An April survey by the U.S.-based International Republic Institute found that 89 percent of Egyptians polled said the country was moving in the right direction. But 81 percent rated the economy as poor, and 41 percent said they have trouble covering their basic needs and feeding their families.
Ratna Sahay, the IMF's deputy director for the Middle East and Central Asia, said there's no reason the economy can't get back on the track of higher growth.
"The fundamentals of the economy haven't changed," Sahay said. "But of course it depends on the political transition, which is hard to predict."
It is the uncertainty that weighs on everyone.
In their Cairo meetings, the delegation of American executives led by Apache's Farris, which included leaders from Exxon Mobil, Coca Cola and Citigroup, stressed their commitment to the country.
Egyptian officials pitched them infrastructure projects, which some are considering. But so far, no new major investments have been announced by these firms.

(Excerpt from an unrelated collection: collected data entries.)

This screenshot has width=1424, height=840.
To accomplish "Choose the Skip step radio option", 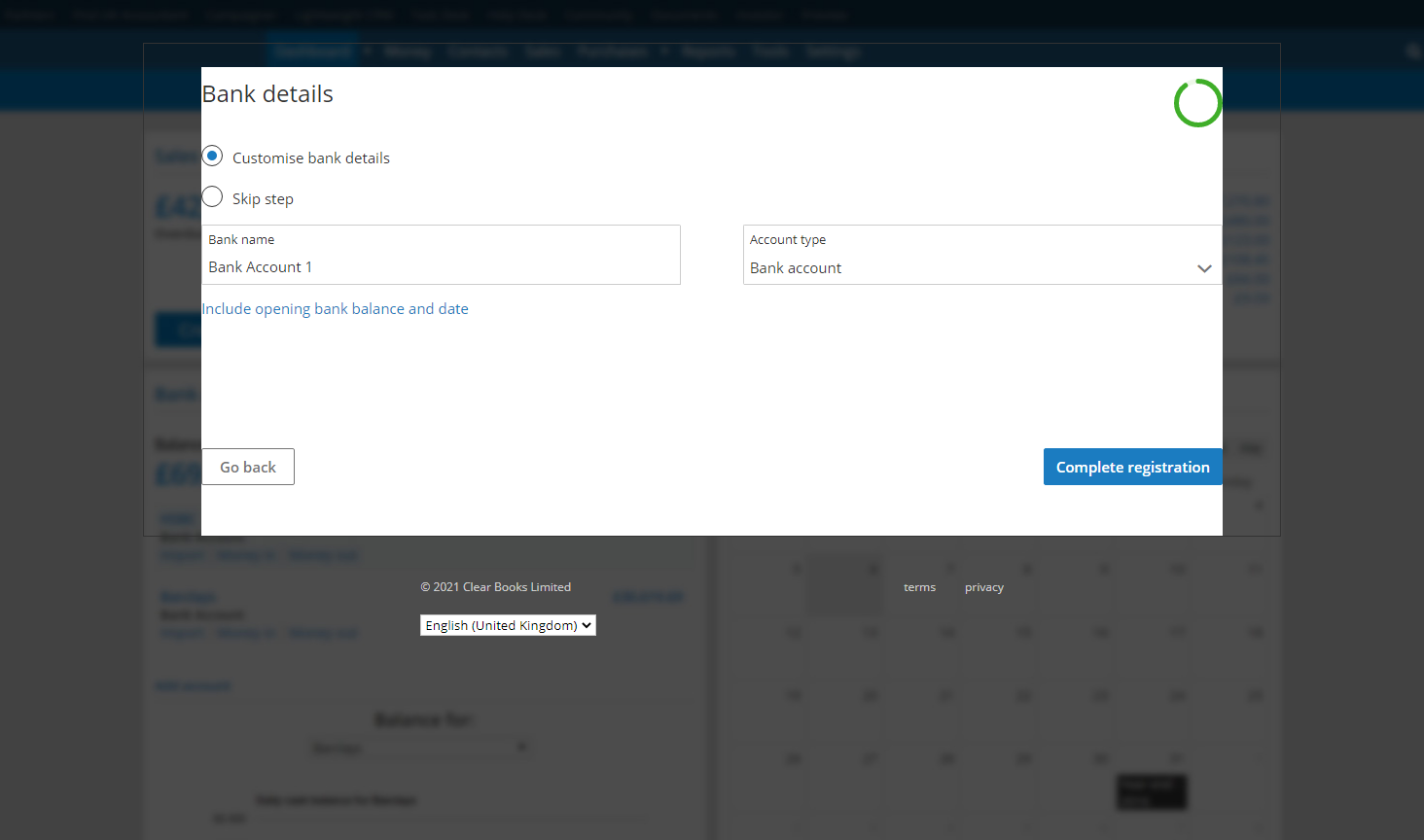I will (x=213, y=197).
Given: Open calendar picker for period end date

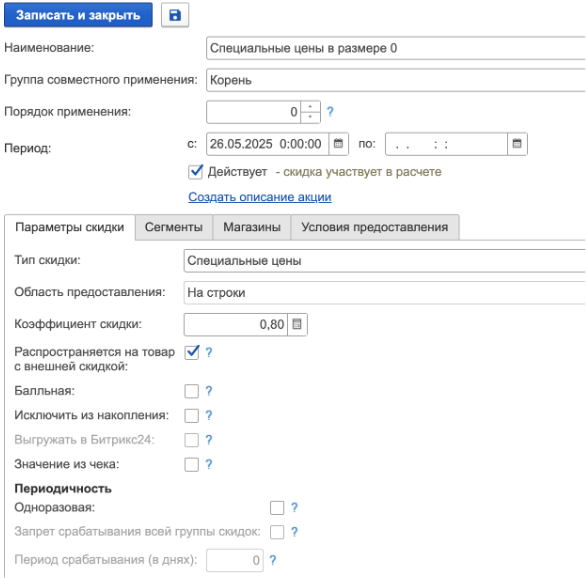Looking at the screenshot, I should point(517,143).
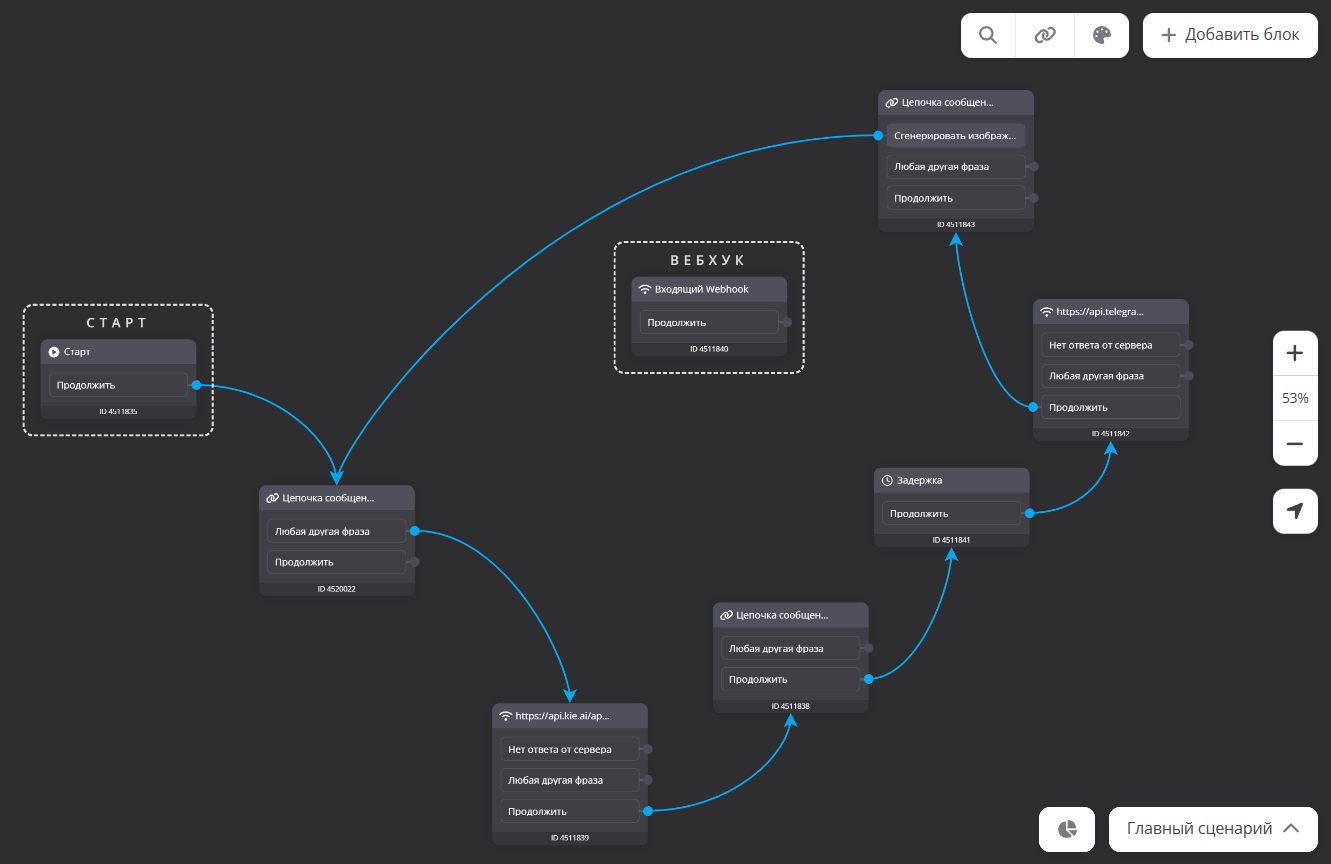1331x864 pixels.
Task: Select Любая другая фраза in block ID 4520022
Action: pos(336,531)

Ahmed Samir, a 25-year-old Cairo pharmacist, has the same complicated mix of hope and worry that real change won't come, at least not fast enough to satisfy people.
"The real problem in this country is the mindset of the people," said Samir. "For 30 years, they've been trodden on, ignored and made to believe that they should be grateful for that."
"Now, we're like people who have been starving and see food for the first time. We want to eat and don't want to wait anymore."